私が『テルマエ・ロマエ』を知ったのは、なんだかWebのあちこちで話題になっていたからなのですが、それがですね、すっかり勘違いしておりまして、最初、ずっと、古代ローマにおける風呂についての研究書だと思っていたのですよ。インターネット上で話題になる本は、軽い本、漫画もあれば、意外に骨のある専門書まで幅広く、そして私は、これが後者、専門書であると勝手に思ってしまっていたのですね。しかし、ほどなく漫画であると理解して、一度読んでみたいものだな、そう思っていたら、なんとマンガ大賞で大賞を受賞したとか。それでなのか、あちこちで平積みされるようになって、よしこれを機会と買ってみたのでした。
で、読んでみてですよ、面白いッ!! いや、ほんと、これ、面白い。古代ローマの風呂専門の建築家が、なんでか知らんけど今の日本にひょっこりやってきては、日本の風呂にカルチャーショック受けて帰るという、そればっかりなんですけど、このいわば一発ネタみたいなのが、めちゃくちゃ面白いんです。さすがに大賞とるだけのことはあるなと思わせる、確かな面白さがあるのですね。
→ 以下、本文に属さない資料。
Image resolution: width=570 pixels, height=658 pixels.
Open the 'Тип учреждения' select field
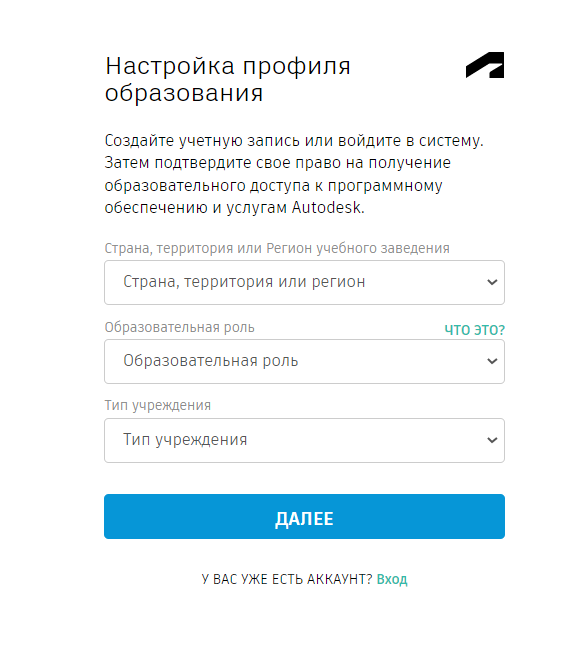point(304,440)
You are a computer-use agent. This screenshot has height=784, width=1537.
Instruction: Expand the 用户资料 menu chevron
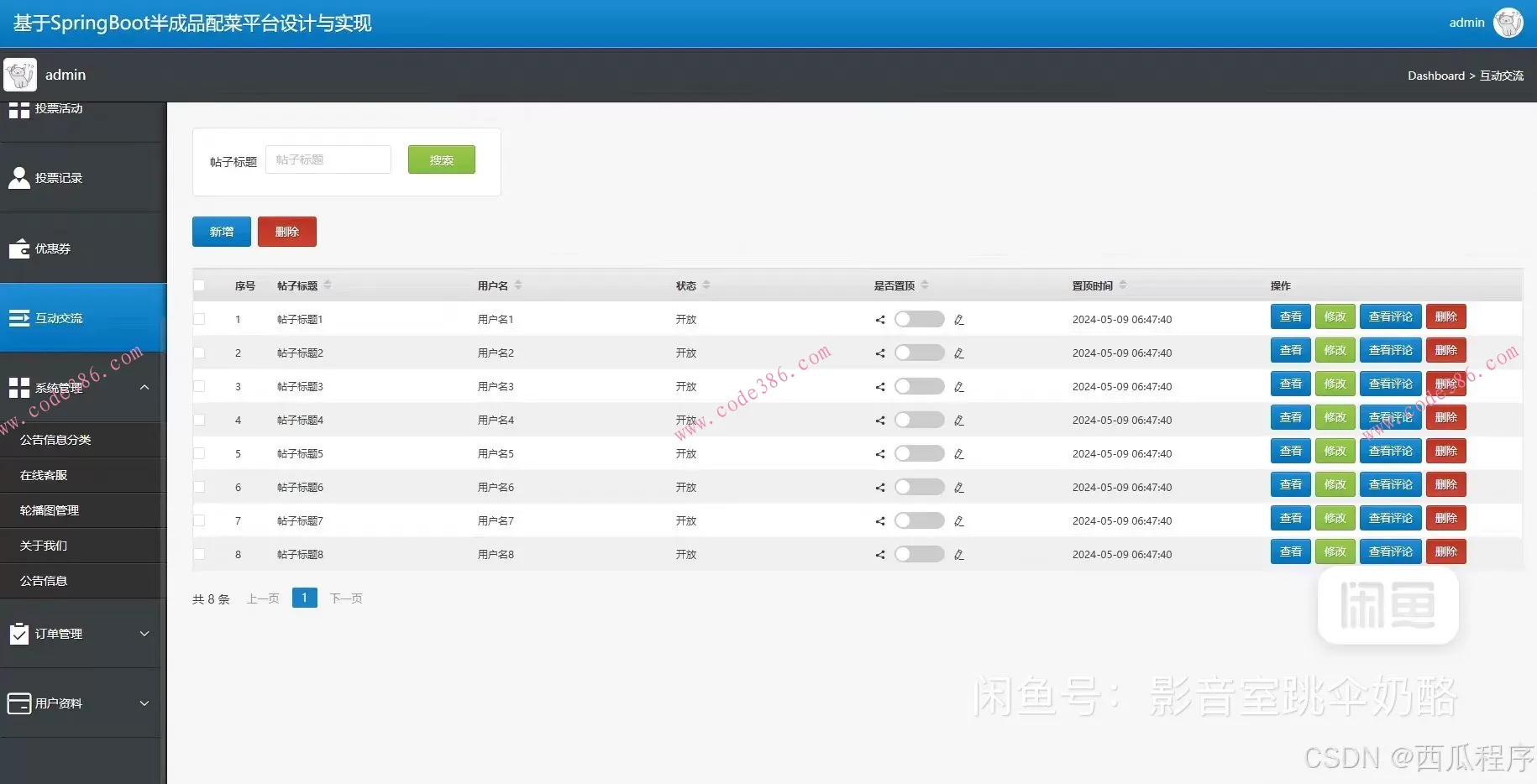coord(144,703)
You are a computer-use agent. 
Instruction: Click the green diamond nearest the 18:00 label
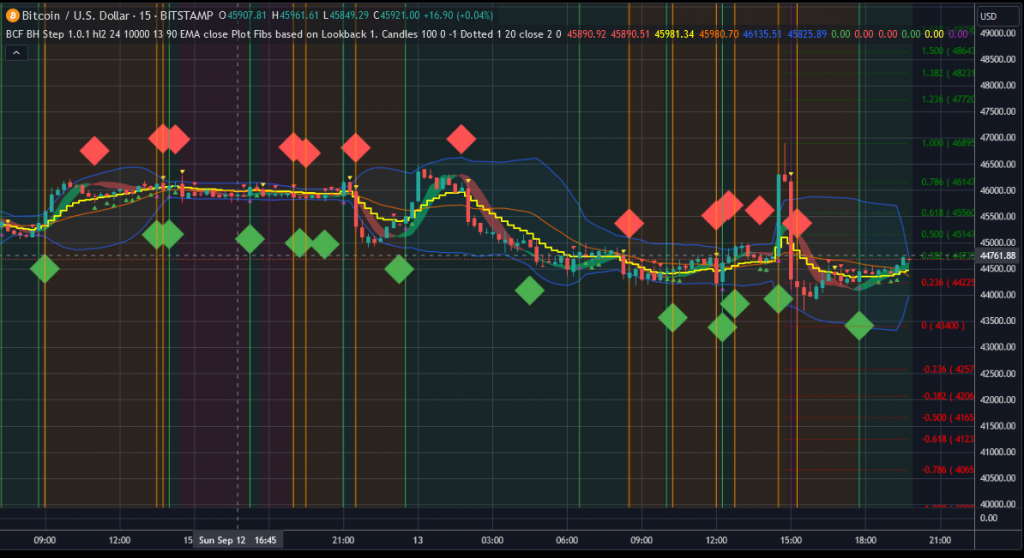point(859,325)
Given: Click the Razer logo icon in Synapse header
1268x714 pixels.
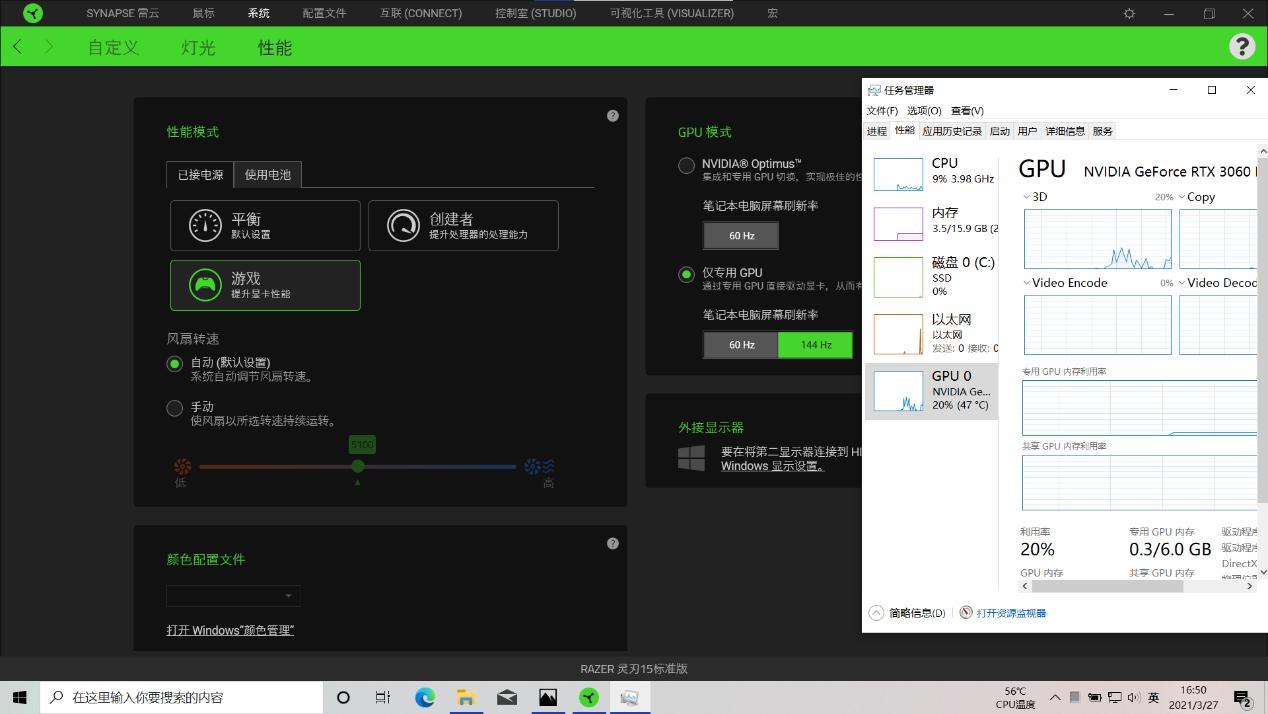Looking at the screenshot, I should pyautogui.click(x=33, y=13).
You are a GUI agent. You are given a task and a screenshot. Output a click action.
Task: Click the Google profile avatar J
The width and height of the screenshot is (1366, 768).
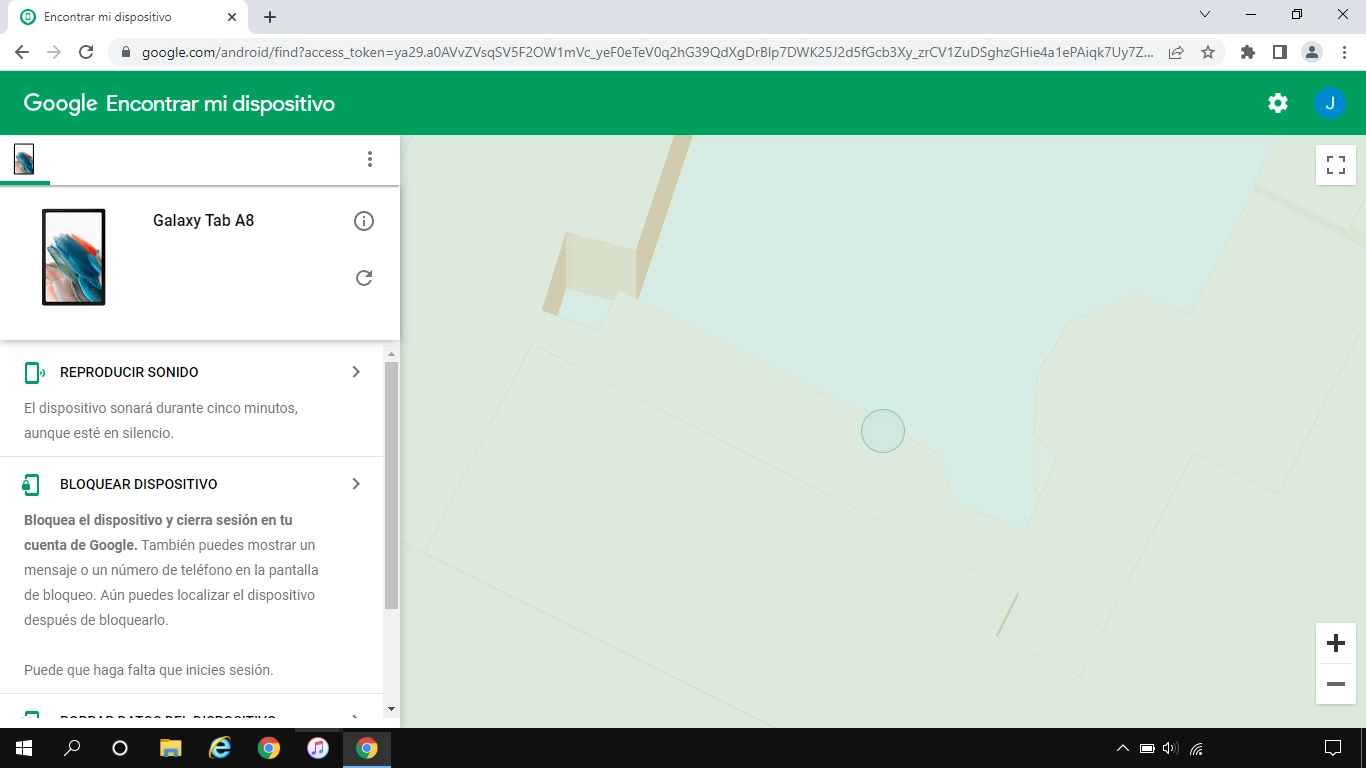(x=1330, y=102)
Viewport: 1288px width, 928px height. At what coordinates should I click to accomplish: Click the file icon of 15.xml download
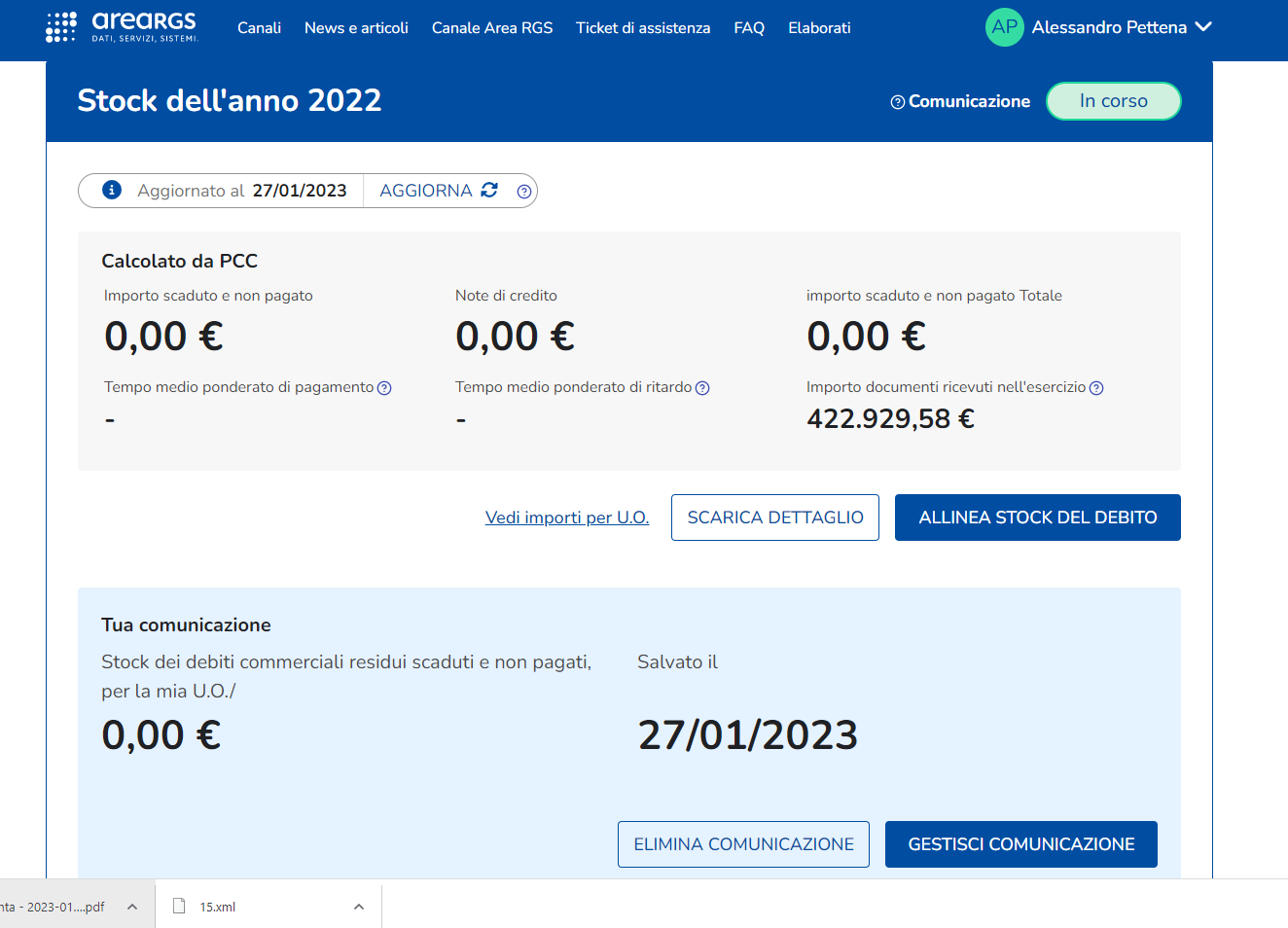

しかし、最初は本当に思いっきり一発勝負みたいな感じ。古代ローマ人と現代日本人の風呂好きという共通点は、これまでもいろいろあちこちで語られていたわけですが、じゃあ古代ローマ人を日本の銭湯につれてきたらどうだろう。このアイデア一本勝負。理屈もなにもなしに、とにかくお越しいただきました。お客様は建築技師のルシウスさんです。でもって、このルシウスさん、はじめて見た日本人を奴隷であろうなどと思い込んだのですが、しかしプラスチック製の風呂桶や鏡、映画のポスターなどに文明の高さを思い知り、思いっきり落ち込んだりして、もうこの落差が面白くて、でもってフルーツ牛乳飲んで美味いッ!! ですよ。いや、もう、その衝撃うけてる顔がもうすごいの。心の底から驚いているっていう顔です。こうした端々に見えるインパクトの強さ、印象の鮮烈さが、古代ローマと現代日本の風呂文化比較とでもいうようなアイデアに輝きを与えているのだと思います。
しかし、最初こそはアイデア勝負といった感じでありましたが、話が進むにしたがって、斬新な風呂を設計する技師としてルシウスの名声たかまり、ついにはハドリアヌス帝に見初められるというね。こうした出世ものの面白さも出てきて、また舞台もローマを離れ遠く戦場エルサレムにまで達して、ローマ帝国とはどういうものだったかというのがなんとなくわかった気分になれるというのもいい感じです。そして、新たな舞台が提示されるごとに解決したい問題が出てきて、そのたびにルシウスは現代日本の風呂にやってくる。その風呂というのも、銭湯から露天風呂から、家庭の風呂、さらには湯治場など、とりあえずこれまでは違う風呂ばかりが出てきて、この多様性! これから先、ルシウスがどんな風呂に出会うのか、それが楽しみで、さらに風呂にプラスアルファされるもの、フルーツ牛乳とか温泉卵、ウォシュレットとかですね、それらも楽しみで、そして妻に愛想つかされたルシウスの明日はどうなるんだろうとかも! ええ、いたるところに楽しみが仕込まれている、サービス精神にあふれた漫画であります。
- ヤマザキマリ『テルマエ・ロマエ』第1巻 (BEAM COMIX) 東京:エンターブレイン,2009年。